- Born: Patricia Lucina Doherty 5 May 1942 Tucson, Arizona, US
- Died: 10 April 2021 (aged 78) Carlsbad, California, US
- Education: University of California, Berkeley, California State University;
- Occupations: Art historian, curator, collector
- Known for: Digital art collection

= Patric Prince =

American art collector (1931–2021)

Patric D. Prince (5 May 1942 – 10 April 2021) was an American art historian, curator and collector of early digital art. Her collection of some 250 computer-generated artworks was acquired by the Victoria and Albert Museum in 2008, along with an extensive archive of books, journals and ephemera.

She was born Patricia Lucina Doherty, in Tucson, Arizona and raised in San Jose, California. She studied art history at the University of California, Berkeley and obtained an MA at California State University. She married Charles N. Prince in London in 1969 and kept his surname when they divorced in 1977. Her partner for many years was Robert E. Holzman, who founded the Computer Graphics Lab at the Jet Propulsion Laboratory in Pasadena, CA. Holzman died in California on 9 June 2020. Patric died in Carlsbad, CA, on 10 April 2021, aged 78.

Prince was involved in many activities with ACM SIGGRAPH in the 1980s and 1990s. In 1986 she chaired the ACM SIGGRAPH Art Show, which included a major retrospective survey of computer art. She also organized the SIGGRAPH Traveling Art Show from 1989 to 1996. In 1992 she co-founded the CyberSpace gallery in Los Angeles, with Michael J. Masucci. Prince has also written extensively about the history of digital art, including women digital artists.

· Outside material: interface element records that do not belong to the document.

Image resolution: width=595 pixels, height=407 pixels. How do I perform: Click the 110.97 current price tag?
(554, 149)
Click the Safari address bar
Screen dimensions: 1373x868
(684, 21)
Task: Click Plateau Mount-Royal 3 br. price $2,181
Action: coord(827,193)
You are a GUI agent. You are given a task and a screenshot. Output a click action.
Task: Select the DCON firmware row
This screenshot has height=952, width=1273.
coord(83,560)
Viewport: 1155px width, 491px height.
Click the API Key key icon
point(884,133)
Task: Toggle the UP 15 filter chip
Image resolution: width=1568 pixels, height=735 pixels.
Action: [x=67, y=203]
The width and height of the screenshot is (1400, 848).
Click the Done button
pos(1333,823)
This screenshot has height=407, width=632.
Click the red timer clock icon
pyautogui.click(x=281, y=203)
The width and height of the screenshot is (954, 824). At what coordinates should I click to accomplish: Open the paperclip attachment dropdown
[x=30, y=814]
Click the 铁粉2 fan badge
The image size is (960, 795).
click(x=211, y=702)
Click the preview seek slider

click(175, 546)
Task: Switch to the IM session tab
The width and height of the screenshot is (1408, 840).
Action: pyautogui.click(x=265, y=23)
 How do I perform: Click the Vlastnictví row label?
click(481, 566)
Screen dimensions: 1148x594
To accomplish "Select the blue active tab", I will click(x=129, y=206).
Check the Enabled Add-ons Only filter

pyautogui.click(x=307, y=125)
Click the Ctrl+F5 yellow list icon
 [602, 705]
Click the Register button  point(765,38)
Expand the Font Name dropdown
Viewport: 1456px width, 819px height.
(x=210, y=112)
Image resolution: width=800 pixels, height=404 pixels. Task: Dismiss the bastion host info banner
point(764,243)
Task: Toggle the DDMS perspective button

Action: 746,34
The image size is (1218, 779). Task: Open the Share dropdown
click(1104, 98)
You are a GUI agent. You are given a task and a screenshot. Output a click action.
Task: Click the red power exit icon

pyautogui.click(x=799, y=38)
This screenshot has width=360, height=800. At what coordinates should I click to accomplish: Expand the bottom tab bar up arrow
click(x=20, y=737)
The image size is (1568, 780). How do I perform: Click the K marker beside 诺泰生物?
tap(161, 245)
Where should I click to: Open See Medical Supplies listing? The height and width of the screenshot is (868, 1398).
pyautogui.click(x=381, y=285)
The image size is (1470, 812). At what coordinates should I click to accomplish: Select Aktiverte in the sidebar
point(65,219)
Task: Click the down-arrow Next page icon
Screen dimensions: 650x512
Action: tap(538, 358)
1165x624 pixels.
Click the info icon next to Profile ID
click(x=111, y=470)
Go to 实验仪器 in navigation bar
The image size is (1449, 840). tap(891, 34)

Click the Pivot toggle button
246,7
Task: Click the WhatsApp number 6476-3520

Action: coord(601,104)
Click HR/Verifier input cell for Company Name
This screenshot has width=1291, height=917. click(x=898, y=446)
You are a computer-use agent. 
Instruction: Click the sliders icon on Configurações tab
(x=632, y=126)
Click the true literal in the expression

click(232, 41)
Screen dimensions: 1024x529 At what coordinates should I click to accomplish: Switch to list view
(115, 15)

== Patric Prince Collection ==

Prince's internationally important collection of digital art was built up over many years. She knew many of the artists personally, and acquired individual works via gift or purchase. A senior curator at the V&A, Douglas Dodds, first visited her in southern California in 2003. The collection was then donated to the American Friends of the V&A in 2005 and loaned to the Museum for several years. Ownership was transferred to the V&A in 2008. At much the same time, she also donated her extensive archive of books, journals, reference files and other ephemera direct to the Museum.

The Patric Prince Collection includes artworks by many prominent digital artists, including Paul Brown, David Em, Herbert W. Franke, Jean-Pierre Hébert, Ken Knowlton, Vera Molnar, Frieder Nake, Georg Nees, Barbara Nessim, A. Michael Noll, Georg Nees, Lillian Schwartz, Roman Verostko and Mark Wilson (artist).The artworks are listed in the V&A's collections database, while the books and other archival materials are listed separately.

In 2008 the V&A and Birkbeck undertook a research project entitled Computer Art and Technocultures, the aim of which was to investigate the recently acquired Patric Prince Collection. The project was funded by the UK's Arts and Humanities Research Council and completed in 2010. One of the outcomes was an exhibition entitled Digital Pioneers, held in the Museum's Prints and Drawings galleries from 2009 to 2010.

Many works from the Patric Prince Collection were also included in another V&A exhibition, Chance and Control: Art in the Age of Computers, from 7 July to 18 November 2018. The show subsequently toured to Chester Visual Arts and Firstsite, Colchester.

A display entitled Patric Prince: Digital Art Visionary was held at the V&A from 14 August 2023 to 8 September 2024. The show included a small selection of artworks and ephemera from her extensive collection.